Leuschneria is a carbonaceous C-type asteroid that orbits the Sun at a distance of 2.7–3.5 AU once every 5 years and 5 months (1,976 days). Its orbit has an eccentricity of 0.13 and an inclination of 22° with respect to the ecliptic.
It was first observed at Johannesburg Observatory, extending the body's observation arc by 3 days prior to its official discovery observation at Uccle.

== Naming ==

This minor planet was named after American astronomer Armin Otto Leuschner (1868–1953), on a proposal by Sylvain Arend during a visit to Berkeley, where Leuschner was the director of the Leuschner Observatory at University of California. He is known for his books Celestial Mechanics and The Minor Planets of the Hecuba Group. Naming citation was first mentioned in The Names of the Minor Planets by Paul Herget in 1955 (H 123). The lunar crater Leuschner is also named in his honor.

== Physical characteristics ==

=== Lightcurve ===

In May and June 2015, two rotational lightcurves of Leuschneria were obtained from photometric observations by Maurice Clark at Preston Gott Observatory of Texas Tech University, United States, and by Giovanni Casalnuovo at Eurac Observatory (C62) in Bolzano, Italy. Lightcurve analysis gave a rotation period of 12.0893 and 9.646 hours with a brightness amplitude of 0.75 and 0.19 magnitude, respectively (U=2/2-).

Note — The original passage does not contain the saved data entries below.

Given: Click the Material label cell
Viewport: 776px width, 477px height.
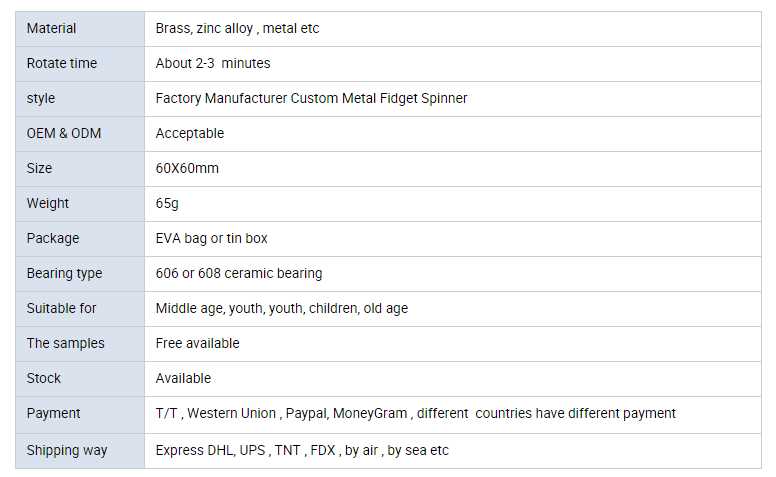Looking at the screenshot, I should coord(52,28).

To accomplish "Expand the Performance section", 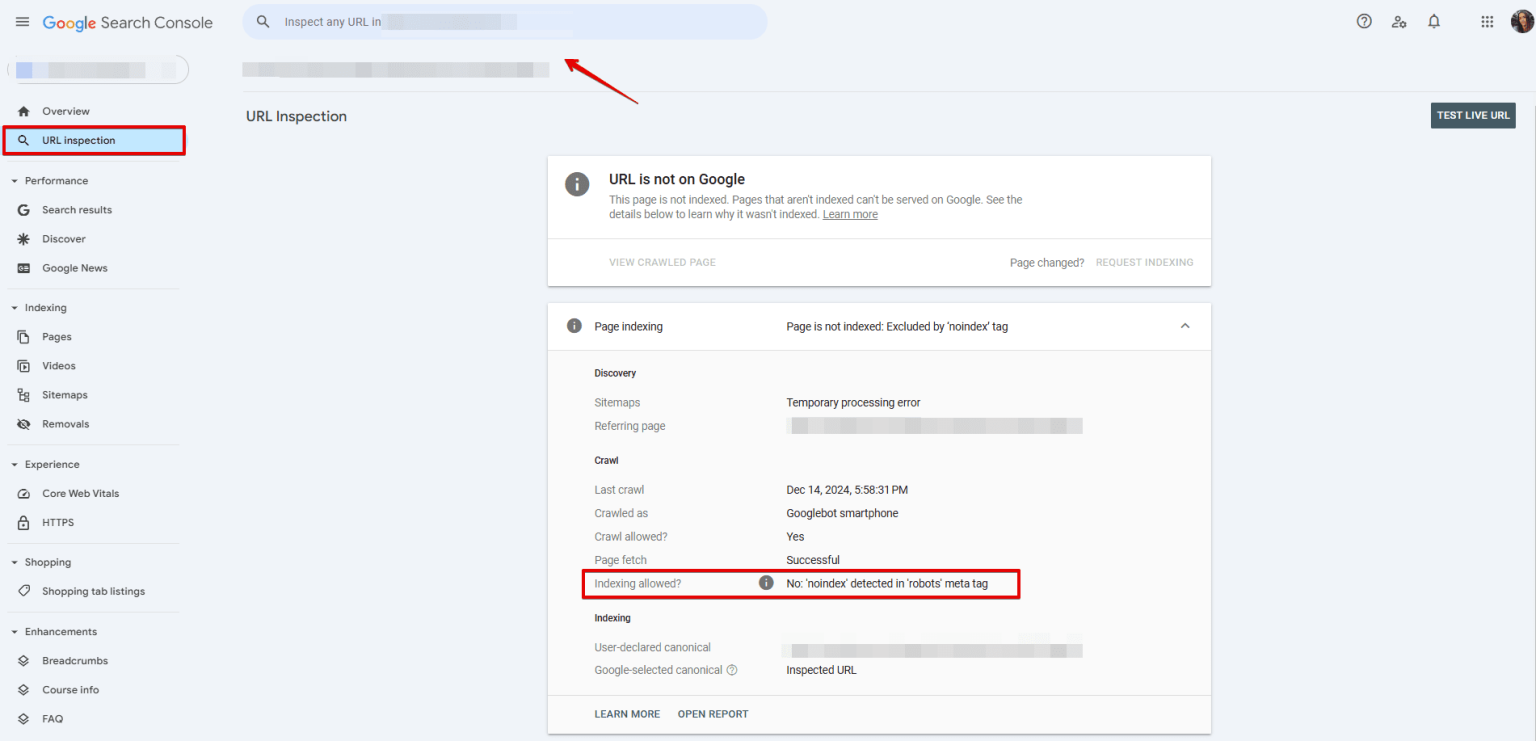I will [x=13, y=180].
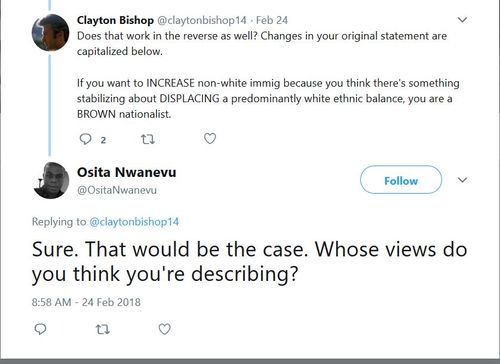This screenshot has height=364, width=500.
Task: Open Osita Nwanevu's display name
Action: (127, 172)
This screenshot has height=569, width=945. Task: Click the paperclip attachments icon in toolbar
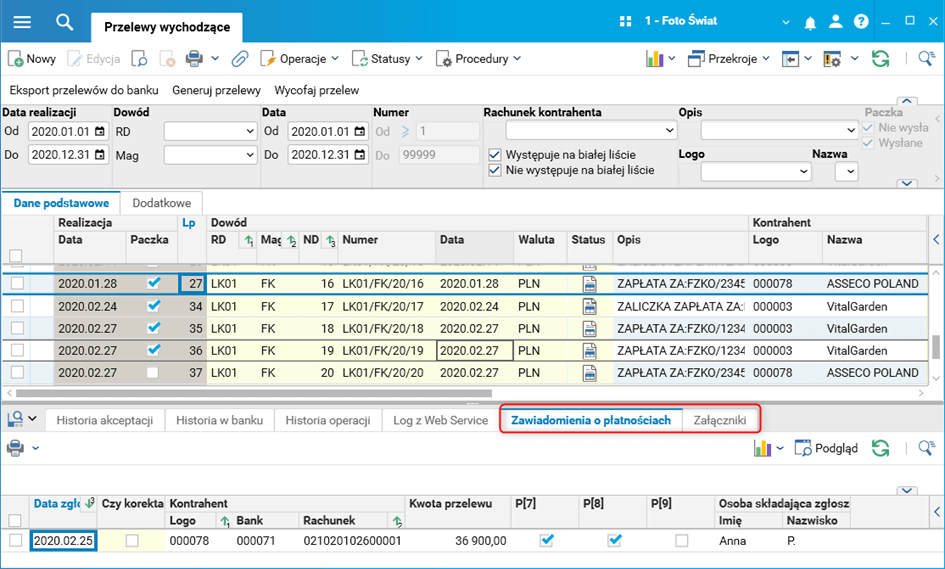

=== Diameter and albedo ===

According to the surveys carried out by the Japanese Akari satellite and NASA's Wide-field Infrared Survey Explorer with its subsequent NEOWISE mission, Leuschneria measures between 29.637 and 33.47 kilometers in diameter and its surface has a respective albedo between 0.066 and 0.0779. The Collaborative Asteroid Lightcurve Link derives an albedo of 0.0773 and a diameter of 30.16 kilometers with an absolute magnitude of 11.0.